For example, the amino acid sequence may be similar to the sequence of another protein, whose 3D structure is already known. Proteins with similar sequences are said to be "homologous'', and structure prediction in this case reduces to a "homology modelling'' problem. This type of prediction is carried out by the Rosetta@Home and Predictor@Home distributed computing projects, described at boinc.bakerlab.org/rosetta and predictor.scripps.edu.
We are exploring a related approach, with a more limited goal. Instead of searching for the optimal conformation, or fold for a given amino acid sequence, we consider the inverse problem. For a given fold, we search for the best amino acid sequences. With the Protein Folding Problem, we needed to search a vast conformational space.
With the "Inverse Folding Problem'', we need to search the space of amino acid sequences (of a given length). We are solving the inverse folding problem for a representative subset of all known protein structures. This subset includes 1000 structures of protein "domains'', collected in the "Structural Classification of Proteins'' (SCOP) database. A protein "domain'' is a structural unit, made of 50-300 amino acids, which is either a small protein, or a part of a larger protein. Larger proteins are invariably built up from several distinct domains, and a protein domain can often fold into its specific structure by itself, even if it is removed from the rest of the protein to which it belongs.
What does this have to do with structure prediction? In fact, we want to solve a "fold recognition'' problem (Figure 3). For each domain, we consider several million possible sequences, and identify the most favorable. These provide a "signature'' of the 3D domain structure, or fold. Indeed, if we consider now a new protein sequence, for which the 3D structure is unknown, we can compare it to our database of computed sequences. If the new sequence is similar to one or more in our database, we can infer that it will adopt the same 3D structure. In effect, we want to identify the fold of the new sequence, and this is the first step towards structure prediction by homology modelling.
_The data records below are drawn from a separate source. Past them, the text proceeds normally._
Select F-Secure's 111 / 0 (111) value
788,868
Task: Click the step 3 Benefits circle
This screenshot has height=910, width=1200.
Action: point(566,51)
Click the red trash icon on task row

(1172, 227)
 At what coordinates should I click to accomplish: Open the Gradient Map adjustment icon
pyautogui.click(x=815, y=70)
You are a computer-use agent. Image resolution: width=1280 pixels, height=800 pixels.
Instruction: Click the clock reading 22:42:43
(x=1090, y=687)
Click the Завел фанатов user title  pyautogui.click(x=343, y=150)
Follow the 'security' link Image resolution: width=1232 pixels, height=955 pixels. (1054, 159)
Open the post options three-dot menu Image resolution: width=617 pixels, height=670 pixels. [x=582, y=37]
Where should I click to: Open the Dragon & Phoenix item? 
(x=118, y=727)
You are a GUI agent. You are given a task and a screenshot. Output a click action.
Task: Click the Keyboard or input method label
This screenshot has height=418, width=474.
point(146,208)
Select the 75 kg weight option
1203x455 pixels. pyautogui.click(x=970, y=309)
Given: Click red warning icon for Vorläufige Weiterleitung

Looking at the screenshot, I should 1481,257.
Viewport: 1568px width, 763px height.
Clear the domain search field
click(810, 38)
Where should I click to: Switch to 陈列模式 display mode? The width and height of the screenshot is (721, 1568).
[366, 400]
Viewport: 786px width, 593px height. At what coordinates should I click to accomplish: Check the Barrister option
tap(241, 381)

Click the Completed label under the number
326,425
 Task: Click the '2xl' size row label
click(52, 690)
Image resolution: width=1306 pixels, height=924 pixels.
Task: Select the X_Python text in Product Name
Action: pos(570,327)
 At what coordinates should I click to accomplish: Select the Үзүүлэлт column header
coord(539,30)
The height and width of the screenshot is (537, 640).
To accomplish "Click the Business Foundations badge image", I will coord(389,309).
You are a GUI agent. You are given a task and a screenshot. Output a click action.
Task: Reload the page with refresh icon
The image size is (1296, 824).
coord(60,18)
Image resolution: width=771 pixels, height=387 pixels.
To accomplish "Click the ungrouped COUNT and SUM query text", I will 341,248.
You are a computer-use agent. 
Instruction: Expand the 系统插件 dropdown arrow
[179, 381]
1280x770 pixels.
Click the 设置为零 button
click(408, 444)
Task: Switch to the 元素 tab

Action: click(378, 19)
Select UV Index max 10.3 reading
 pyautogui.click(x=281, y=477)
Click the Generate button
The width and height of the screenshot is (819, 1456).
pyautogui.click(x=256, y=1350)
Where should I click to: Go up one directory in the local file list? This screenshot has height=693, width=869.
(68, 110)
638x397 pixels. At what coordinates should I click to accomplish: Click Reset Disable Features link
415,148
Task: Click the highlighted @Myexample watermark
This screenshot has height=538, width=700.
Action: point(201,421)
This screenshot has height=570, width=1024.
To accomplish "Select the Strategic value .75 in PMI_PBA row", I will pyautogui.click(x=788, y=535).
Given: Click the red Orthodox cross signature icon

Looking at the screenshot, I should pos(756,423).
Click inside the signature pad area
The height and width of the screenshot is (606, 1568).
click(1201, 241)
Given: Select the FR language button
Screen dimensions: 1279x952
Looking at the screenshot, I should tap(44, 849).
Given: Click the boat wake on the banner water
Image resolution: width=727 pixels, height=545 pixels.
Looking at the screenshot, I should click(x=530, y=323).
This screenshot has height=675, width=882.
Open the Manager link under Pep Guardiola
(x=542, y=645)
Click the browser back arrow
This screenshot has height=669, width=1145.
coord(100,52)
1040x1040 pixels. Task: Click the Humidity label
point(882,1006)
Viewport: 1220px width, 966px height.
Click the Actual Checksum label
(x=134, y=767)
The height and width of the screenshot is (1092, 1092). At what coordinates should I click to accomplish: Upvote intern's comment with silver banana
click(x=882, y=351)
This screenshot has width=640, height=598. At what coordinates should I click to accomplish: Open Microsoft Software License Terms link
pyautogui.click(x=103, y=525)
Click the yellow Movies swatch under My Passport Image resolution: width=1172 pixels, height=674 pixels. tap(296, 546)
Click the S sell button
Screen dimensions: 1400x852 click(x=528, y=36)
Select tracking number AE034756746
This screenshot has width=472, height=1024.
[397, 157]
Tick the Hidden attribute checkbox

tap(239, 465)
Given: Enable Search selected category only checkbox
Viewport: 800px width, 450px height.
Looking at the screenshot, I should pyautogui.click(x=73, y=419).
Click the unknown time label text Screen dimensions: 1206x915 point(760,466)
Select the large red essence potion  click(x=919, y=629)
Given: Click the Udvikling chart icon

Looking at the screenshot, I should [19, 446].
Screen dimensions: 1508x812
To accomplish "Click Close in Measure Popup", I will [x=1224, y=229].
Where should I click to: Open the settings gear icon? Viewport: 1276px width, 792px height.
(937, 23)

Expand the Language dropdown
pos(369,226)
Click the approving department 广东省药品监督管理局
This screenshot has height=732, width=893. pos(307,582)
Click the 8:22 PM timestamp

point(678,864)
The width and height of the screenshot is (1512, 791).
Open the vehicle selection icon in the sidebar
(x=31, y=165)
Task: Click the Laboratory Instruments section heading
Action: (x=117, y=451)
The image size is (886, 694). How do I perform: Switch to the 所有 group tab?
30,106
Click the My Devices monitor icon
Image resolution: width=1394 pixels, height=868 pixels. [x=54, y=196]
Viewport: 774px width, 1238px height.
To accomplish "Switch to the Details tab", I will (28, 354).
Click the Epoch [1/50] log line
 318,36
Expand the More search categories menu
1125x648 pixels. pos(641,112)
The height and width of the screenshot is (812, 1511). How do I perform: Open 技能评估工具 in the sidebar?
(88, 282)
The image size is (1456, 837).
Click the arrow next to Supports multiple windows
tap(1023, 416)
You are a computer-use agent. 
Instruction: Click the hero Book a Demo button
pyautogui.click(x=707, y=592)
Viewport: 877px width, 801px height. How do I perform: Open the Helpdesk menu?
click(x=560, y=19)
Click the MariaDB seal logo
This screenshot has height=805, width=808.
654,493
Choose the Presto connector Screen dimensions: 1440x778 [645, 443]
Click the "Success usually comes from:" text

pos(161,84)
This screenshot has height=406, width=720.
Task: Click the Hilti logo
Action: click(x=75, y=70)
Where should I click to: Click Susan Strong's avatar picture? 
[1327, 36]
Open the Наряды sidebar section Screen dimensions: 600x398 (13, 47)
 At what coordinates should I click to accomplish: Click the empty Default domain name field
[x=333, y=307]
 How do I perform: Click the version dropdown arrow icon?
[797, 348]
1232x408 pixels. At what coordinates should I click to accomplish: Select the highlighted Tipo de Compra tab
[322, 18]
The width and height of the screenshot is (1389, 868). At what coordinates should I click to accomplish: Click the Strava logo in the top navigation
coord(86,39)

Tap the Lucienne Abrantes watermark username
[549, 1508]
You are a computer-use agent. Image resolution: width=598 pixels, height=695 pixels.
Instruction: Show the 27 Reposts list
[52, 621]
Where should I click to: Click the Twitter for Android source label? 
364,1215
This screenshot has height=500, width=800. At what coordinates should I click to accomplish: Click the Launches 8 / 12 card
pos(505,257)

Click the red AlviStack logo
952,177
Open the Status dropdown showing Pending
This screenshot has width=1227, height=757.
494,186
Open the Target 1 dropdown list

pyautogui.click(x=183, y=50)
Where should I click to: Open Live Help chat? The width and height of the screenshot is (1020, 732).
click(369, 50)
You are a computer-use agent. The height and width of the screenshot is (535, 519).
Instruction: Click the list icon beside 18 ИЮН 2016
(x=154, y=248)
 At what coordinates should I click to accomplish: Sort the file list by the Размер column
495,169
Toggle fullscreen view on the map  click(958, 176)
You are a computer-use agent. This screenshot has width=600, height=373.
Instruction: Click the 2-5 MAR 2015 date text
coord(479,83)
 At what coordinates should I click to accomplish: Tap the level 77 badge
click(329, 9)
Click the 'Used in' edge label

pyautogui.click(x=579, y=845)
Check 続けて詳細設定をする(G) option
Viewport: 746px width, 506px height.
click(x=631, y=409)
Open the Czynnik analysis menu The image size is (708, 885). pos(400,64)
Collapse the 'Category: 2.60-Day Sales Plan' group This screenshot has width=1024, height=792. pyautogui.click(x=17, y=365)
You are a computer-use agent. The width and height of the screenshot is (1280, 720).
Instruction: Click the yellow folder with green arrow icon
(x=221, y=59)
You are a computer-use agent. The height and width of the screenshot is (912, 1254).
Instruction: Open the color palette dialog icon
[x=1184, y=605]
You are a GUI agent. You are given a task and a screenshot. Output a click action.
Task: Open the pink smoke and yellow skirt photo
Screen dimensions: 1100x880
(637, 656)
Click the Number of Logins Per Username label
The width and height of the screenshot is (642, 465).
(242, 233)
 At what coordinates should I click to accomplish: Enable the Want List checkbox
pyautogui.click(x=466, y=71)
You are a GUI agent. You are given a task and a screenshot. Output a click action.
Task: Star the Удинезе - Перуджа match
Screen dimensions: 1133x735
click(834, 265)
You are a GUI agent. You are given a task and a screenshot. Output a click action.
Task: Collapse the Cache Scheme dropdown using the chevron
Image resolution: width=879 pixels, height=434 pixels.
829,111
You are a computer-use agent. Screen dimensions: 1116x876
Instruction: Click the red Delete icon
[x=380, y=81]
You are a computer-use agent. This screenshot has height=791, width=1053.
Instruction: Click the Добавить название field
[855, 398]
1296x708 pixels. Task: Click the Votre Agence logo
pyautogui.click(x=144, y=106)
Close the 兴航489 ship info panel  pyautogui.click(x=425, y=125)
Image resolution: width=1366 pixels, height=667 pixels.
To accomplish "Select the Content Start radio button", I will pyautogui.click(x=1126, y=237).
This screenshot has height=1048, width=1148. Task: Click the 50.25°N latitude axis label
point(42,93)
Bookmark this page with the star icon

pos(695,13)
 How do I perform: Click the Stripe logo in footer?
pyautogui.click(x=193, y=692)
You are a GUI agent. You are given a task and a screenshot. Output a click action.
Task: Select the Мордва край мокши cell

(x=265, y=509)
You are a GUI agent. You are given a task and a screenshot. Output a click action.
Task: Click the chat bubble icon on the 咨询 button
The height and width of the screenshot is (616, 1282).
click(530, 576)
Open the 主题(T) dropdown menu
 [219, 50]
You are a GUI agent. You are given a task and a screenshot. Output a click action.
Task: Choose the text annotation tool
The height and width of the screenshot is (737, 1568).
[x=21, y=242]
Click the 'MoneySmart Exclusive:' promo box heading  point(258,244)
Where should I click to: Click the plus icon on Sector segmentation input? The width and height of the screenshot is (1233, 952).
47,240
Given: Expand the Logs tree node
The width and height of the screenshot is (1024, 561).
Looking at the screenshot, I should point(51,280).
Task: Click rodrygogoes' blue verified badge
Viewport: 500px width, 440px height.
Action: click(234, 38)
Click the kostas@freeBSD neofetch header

In addition to structure prediction, another application of these techniques is the construction of new proteins, or "protein design''. This technique, extensively developed and applied by the Rosetta project (boinc.bakerlab.org/rosetta), can also be performed with our software. Among the sequences associated with a given protein domain, we can select those that are likely to perform a desired function, such as binding specifically to another protein, or catalyzing a particular chemical reaction. By selecting sequences that stabilize a given fold and, at the same time, are capable of performing a specific chemical or biological function, one performs molecular evolution in the computer. This technique for protein design is referred to as "Directed Evolution''. Directed evolution has been successfully used in recent years to develop new biosensors, new catalysts, and to create completely new protein folds.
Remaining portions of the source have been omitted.